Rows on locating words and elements
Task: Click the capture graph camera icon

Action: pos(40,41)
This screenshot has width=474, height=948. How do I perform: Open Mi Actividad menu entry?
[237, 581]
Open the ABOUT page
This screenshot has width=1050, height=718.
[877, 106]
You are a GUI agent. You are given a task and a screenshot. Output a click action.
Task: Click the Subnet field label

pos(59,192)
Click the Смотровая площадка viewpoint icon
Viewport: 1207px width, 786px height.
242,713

- WORK TO DO -
Copy out every one of the rows above word for word, keeping each line as it stands.

- IN RESPONSE -
Task: Click the capture graph camera icon

Action: pos(40,41)
This screenshot has width=474, height=948. How do I perform: Open Mi Actividad menu entry?
[237, 581]
Open the ABOUT page
This screenshot has width=1050, height=718.
[877, 106]
You are a GUI agent. You are given a task and a screenshot. Output a click action.
Task: Click the Subnet field label

pos(59,192)
Click the Смотровая площадка viewpoint icon
Viewport: 1207px width, 786px height.
242,713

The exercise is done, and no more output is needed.